PHP中使用file_get_contents()抓取网页乱码的问题
一,编码问题导致的
如果是编码问题导致的很容易,把抓取到的内容转换一下编码就可以了
$content=iconv("GBK","UTF- 8",$content),
(1)$htmlsource = iconv("gb2312", "utf-8//IGNORE",$htmlsource);
(2)用mb_convert_encoding( $string, 'UTF-8', 'UTF-8,GBK,GB2312,BIG5' ); 转换编码
二,开了gzip的
如何抓取开了gzip的页面,如何判断页面开了gzip呢,获取的header头中含有Content- Encoding:gzip;
说明页面内容是经过gzip压缩过的,可以通过firebug查看页面是否开启了gzip压缩。
下面介绍一些解决方案:
1、使用PHP自带的zlib库,用下面的代码可以解决:
$data = file_get_contents("compress.zlib://".$url);
2、使用curl代替file_get_contents()函数:
function curl_get($url, $gzip=false){
$curl = curl_init($url);
curl_setopt($curl, CURLOPT_RETURNTRANSFER, 1);
curl_setopt($curl, CURLOPT_CONNECTTIMEOUT, 10);
if($gzip){
curl_setopt($curl, CURLOPT_ENCODING, "gzip"); // 关键在这里
}
$content = curl_exec($curl);
curl_close($curl);
return $content;
}
使用方法:
$res = curl_get($url, $gzip=true);
原文网址:http://suiwnet.blog.51cto.com/2492370/1295262
3,使用 gzip 解压函数
function gzdecode($data) {
$len = strlen($data);
if ($len < 18 || strcmp(substr($data,0,2),"\x1f\x8b")) {
return null; // Not GZIP format (See RFC 1952)
}
$method = ord(substr($data,2,1)); // Compression method
$flags = ord(substr($data,3,1)); // Flags
if ($flags & 31 != $flags) {
// Reserved bits are set -- NOT ALLOWED by RFC 1952
return null;
}
// NOTE: $mtime may be negative (PHP integer limitations)

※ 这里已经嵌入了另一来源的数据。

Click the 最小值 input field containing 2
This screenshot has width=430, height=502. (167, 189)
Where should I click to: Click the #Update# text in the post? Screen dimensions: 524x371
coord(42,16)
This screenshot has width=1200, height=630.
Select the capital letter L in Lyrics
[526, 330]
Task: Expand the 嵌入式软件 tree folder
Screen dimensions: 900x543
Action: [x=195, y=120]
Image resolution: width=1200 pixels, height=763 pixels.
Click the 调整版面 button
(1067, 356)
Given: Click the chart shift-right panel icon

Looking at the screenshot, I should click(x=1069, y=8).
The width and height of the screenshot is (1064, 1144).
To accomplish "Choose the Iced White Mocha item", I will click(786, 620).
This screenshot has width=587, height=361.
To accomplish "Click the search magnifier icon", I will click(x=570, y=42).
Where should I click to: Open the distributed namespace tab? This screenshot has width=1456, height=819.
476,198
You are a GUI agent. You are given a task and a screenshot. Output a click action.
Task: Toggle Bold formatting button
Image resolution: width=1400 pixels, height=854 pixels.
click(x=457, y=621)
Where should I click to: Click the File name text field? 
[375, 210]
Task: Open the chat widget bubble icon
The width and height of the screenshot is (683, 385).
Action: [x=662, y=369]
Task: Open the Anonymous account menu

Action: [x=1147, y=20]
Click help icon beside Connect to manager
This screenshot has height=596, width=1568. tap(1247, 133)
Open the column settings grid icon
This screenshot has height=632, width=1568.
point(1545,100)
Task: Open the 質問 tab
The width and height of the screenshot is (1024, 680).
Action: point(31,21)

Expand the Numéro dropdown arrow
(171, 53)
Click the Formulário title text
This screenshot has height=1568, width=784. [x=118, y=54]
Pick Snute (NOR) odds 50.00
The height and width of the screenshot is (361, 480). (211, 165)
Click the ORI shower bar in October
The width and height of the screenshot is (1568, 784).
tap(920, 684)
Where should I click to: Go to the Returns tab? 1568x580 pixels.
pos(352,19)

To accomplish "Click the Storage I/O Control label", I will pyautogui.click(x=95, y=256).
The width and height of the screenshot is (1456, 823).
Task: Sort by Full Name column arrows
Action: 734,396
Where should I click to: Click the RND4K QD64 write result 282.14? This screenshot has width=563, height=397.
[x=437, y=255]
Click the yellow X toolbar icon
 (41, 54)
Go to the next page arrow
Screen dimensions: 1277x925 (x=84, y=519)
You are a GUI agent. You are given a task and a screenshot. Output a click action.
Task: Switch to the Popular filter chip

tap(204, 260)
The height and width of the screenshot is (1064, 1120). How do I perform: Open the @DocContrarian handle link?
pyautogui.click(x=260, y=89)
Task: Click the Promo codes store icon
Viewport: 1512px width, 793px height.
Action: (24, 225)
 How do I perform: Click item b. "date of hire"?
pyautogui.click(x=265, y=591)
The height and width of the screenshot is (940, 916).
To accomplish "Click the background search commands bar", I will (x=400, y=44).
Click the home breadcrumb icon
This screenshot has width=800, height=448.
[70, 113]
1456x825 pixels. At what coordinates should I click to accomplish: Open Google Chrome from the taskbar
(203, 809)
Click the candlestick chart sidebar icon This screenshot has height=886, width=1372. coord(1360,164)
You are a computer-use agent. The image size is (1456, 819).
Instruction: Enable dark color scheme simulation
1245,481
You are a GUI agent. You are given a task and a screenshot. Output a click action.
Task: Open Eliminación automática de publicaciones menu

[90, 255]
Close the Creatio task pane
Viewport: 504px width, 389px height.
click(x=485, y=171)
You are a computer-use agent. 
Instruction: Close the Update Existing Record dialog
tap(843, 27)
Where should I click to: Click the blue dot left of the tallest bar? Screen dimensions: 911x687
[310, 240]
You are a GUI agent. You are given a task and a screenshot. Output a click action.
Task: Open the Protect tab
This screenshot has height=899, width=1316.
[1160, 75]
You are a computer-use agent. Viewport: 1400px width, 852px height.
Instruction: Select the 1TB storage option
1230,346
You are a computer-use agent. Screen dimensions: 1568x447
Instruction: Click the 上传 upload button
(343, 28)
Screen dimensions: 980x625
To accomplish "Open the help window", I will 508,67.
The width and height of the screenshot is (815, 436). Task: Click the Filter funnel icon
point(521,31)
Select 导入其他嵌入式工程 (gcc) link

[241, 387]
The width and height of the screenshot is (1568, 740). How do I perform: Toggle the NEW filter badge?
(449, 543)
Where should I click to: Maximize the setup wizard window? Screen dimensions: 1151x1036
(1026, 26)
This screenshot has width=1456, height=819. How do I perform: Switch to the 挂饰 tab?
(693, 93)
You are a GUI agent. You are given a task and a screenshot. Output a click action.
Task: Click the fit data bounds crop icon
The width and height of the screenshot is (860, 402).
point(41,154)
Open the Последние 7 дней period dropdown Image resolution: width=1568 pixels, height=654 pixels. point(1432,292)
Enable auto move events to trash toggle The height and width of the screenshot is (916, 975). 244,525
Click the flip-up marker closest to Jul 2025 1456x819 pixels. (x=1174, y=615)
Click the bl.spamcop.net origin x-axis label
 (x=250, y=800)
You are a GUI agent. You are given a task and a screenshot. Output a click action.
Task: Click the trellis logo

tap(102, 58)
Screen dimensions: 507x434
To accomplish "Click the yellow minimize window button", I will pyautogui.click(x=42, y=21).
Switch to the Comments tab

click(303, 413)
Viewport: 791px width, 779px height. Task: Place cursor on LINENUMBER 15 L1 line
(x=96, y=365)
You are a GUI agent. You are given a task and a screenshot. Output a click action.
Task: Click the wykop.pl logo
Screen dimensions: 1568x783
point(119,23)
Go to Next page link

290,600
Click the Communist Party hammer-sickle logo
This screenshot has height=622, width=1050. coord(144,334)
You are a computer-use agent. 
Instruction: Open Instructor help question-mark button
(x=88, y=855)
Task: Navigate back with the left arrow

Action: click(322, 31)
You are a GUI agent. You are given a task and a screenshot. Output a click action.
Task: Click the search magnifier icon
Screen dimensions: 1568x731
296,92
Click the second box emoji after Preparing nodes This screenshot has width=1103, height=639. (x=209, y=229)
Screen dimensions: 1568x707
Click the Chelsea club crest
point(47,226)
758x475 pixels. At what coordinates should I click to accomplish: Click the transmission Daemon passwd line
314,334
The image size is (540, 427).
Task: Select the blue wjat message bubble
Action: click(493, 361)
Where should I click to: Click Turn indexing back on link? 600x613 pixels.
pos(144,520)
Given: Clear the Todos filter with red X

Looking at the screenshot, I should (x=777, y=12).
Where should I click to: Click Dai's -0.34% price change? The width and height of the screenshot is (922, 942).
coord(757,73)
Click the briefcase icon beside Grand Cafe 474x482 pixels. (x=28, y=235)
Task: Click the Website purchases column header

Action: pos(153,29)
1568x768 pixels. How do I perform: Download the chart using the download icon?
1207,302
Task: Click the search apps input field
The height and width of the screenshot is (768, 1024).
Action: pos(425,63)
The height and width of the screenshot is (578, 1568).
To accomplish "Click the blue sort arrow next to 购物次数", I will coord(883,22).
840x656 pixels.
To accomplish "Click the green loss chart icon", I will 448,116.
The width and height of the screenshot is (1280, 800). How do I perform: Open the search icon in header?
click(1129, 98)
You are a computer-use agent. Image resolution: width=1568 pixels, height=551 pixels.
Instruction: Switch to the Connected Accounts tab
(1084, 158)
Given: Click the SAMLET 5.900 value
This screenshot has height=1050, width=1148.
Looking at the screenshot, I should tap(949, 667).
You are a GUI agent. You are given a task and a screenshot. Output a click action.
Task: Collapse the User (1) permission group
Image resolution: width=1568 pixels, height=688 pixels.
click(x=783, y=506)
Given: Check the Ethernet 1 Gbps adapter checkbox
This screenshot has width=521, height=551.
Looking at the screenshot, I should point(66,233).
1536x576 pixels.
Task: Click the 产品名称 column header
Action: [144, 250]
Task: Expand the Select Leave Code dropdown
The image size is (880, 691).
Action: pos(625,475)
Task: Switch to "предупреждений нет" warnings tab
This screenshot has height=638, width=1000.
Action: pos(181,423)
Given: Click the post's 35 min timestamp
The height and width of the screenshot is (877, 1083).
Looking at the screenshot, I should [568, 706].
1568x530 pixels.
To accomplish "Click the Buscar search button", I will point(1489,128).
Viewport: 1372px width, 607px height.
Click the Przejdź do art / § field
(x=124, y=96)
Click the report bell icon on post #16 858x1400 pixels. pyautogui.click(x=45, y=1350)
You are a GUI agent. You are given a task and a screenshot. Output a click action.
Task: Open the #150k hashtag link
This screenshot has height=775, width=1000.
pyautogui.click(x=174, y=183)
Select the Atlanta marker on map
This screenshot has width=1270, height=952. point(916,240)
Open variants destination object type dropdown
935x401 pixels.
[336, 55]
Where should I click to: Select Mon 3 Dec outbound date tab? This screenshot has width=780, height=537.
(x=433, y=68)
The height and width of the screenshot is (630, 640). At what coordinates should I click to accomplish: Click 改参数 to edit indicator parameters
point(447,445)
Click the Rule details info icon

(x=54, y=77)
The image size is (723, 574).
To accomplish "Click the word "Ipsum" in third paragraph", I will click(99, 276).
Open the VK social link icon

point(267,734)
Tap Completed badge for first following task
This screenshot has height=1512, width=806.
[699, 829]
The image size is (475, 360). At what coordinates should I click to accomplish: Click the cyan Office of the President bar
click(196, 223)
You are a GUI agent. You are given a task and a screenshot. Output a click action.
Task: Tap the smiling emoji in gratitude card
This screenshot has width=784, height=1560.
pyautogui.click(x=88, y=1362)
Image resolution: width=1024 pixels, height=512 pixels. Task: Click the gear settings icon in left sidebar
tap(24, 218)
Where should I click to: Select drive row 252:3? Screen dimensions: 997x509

$mtime = unpack("V", substr($data,4,4));
$mtime = $mtime[1];
$xfl = substr($data,8,1);
$os = substr($data,8,1);
$headerlen = 10;
$extralen = 0;
$extra = "";
if ($flags & 4) {
// 2-byte length prefixed EXTRA data in header
if ($len - $headerlen - 2 < 8) {
return false; // Invalid format
}
$extralen = unpack("v",substr($data,8,2));
$extralen = $extralen[1];
if ($len - $headerlen - 2 - $extralen < 8) {
return false; // Invalid format
}
$extra = substr($data,10,$extralen);
$headerlen += 2 + $extralen;
}
$filenamelen = 0;
$filename = "";
if ($flags & 8) {
// C-style string file NAME data in header
if ($len - $headerlen - 1 < 8) {
return false; // Invalid format
}
$filenamelen = strpos(substr($data,8+$extralen),chr(0));
if ($filenamelen === false || $len - $headerlen - $filenamelen - 1 < 8) {
return false; // Invalid format
}
$filename = substr($data,$headerlen,$filenamelen);
$headerlen += $filenamelen + 1;
}
$commentlen = 0;
$comment = "";
if ($flags & 16) {
// C-style string COMMENT data in header
if ($len - $headerlen - 1 < 8) {
return false; // Invalid format
}
$commentlen = strpos(substr($data,8+$extralen+$filenamelen),chr(0));
if ($commentlen === false || $len - $headerlen - $commentlen - 1 < 8) {
return false; // Invalid header format
}
$comment = substr($data,$headerlen,$commentlen);
$headerlen += $commentlen + 1;
}
$headercrc = "";
if ($flags & 1) {
// 2-bytes (lowest order) of CRC32 on header present
if ($len - $headerlen - 2 < 8) {
return false; // Invalid format
}
$calccrc = crc32(substr($data,0,$headerlen)) & 0xffff;
$headercrc = unpack("v", substr($data,$headerlen,2));
$headercrc = $headercrc[1];
if ($headercrc != $calccrc) {
return false; // Bad header CRC
}
$headerlen += 2;
}
// GZIP FOOTER - These be negative due to PHP's limitations
$datacrc = unpack("V",substr($data,-8,4));
$datacrc = $datacrc[1];
$isize = unpack("V",substr($data,-4));
$isize = $isize[1];
// Perform the decompression:
$bodylen = $len-$headerlen-8;
if ($bodylen < 1) {
// This should never happen - IMPLEMENTATION BUG!
return null;
}
$body = substr($data,$headerlen,$bodylen);
$data = "";
if ($bodylen > 0) {
switch ($method) {
case 8:
// Currently the only supported compression method:
$data = gzinflate($body);
break;
default:
// Unknown compression method
return false;
}
} else {
// I'm not sure if zero-byte body content is allowed.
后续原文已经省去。